From the above analysis, under the big data scenarios Kafka this copy mechanism, can meet the demand of consumption business back, master copy machine fault, is synchronized to the copy of the data can be back to business consumption, but the problems lost data due to the above problems, for back and to ensure that the scene cannot meet the data is not lost; At the same time, this scheme consumes large resources and has a very low utilization rate. According to the configuration of two copies, resources are increased at least twice and network bandwidth is reduced by half. Meanwhile, in order to avoid the situation that ISR of two copies is 0, users are likely to configure three copies, so that more resources are increased and the utilization rate is lower. With such a high cost to maintain an unreliable data service, the solution is not cheap and effective; Finally, Kafka blocks production traffic when a partition has no replica alive, which is unacceptable to individual businesses in a high-traffic environment. Even with the configuration of three replicas, because three replicas are alive dynamically, there are still production disruptions in extreme cases.
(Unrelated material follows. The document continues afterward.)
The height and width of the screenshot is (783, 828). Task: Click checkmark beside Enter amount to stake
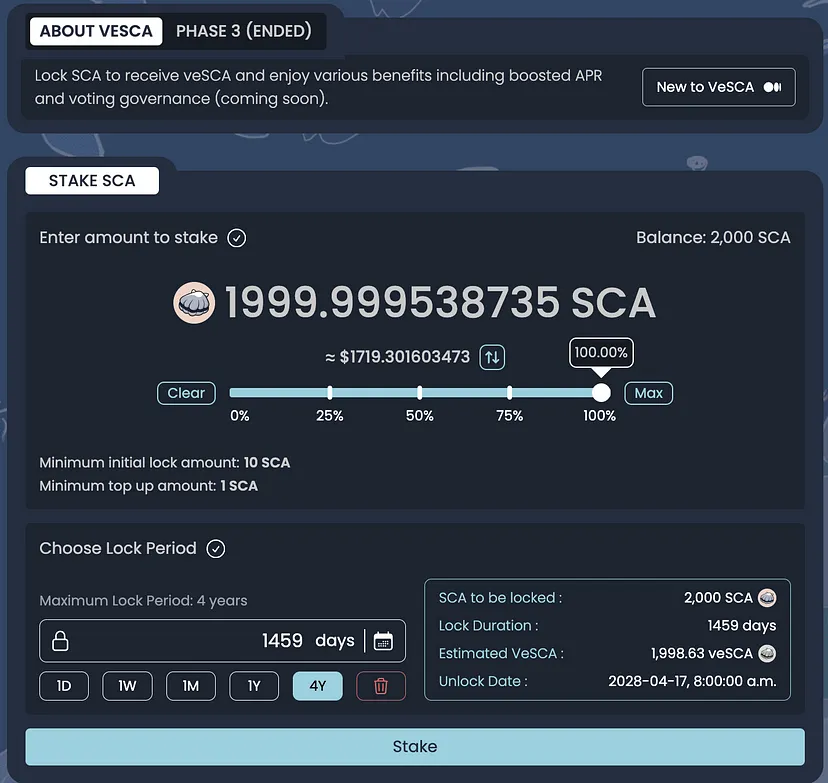237,238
Pulsar: In my personal analysis, I can guarantee data loss, but it has an impact in big data scenarios. Pulsar adopts a similar Raft protocol pattern where most copies are written successfully and the server actively pushes requests to each Bookeeper copy node. This real-time multi-copy synchronization scheme can meet the vast majority of highly reliable business needs, and the eyes of users are very clear. I think the recent popularity of Pulsar is also related to its meeting this business demand in the market. However, if it is placed in a big data scenario with thousands of topics and tens of thousands of partitions, this multi-copy scheme needs to consume a lot of machine resources. Therefore, our TEG data platform department uses Pulsar for internal service for highly reliable data. We also donate our improvements to Pulsar to the community.
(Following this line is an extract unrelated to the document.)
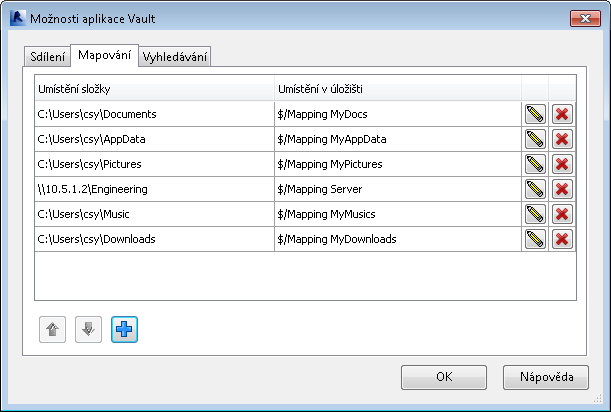
Task: Click the Umístění složky column header
Action: tap(150, 89)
TubeMQ: As described in its application scenarios, TubeMQ is designed to meet the requirements of a service data reporting pipeline that allows a small amount of data to be lost in extreme cases. It takes a different self-research path in combination with the requirements of business cost and data reliability, and achieves different results in system reliability for fatal exceptions:

  1. External services are available to a Topic as long as any of its allocated set of brokers are alive.
  2. Based on point 1, as long as all the topics in the cluster still have any Broker alive, the entire cluster of topics are available for external services.
  3. Even if all the Master nodes fail, the newly added production and consumption in the cluster will be affected, but the registered production and consumption will not be affected, and the production and consumption can continue.

6. Conclusion:

Based on the premise of damaging the service, TubeMQ adopts the idea of ensuring data loss and service is not blocked as far as possible, and strives to make the scheme simple and easy to maintain. In the design of TubeMQ, partition failure does not affect the overall external service of Topic. As long as one Topic partition survives, the overall external service will not be blocked. The data delay P99 of TubeMQ can be achieved in milliseconds, so as to ensure that the business can consume the data as quickly as possible and do not lose as much as possible. TubeMQ’s unique data storage solution is designed to perform at least 50% better than Kafka’s TPS (and double the performance on some models), and to accommodate more topics and partitions on a single machine, resulting in a larger cluster size and reduced maintenance costs. These different considerations and implementations combine to make TubeMQ a low-cost, high-performance, and stable foundation.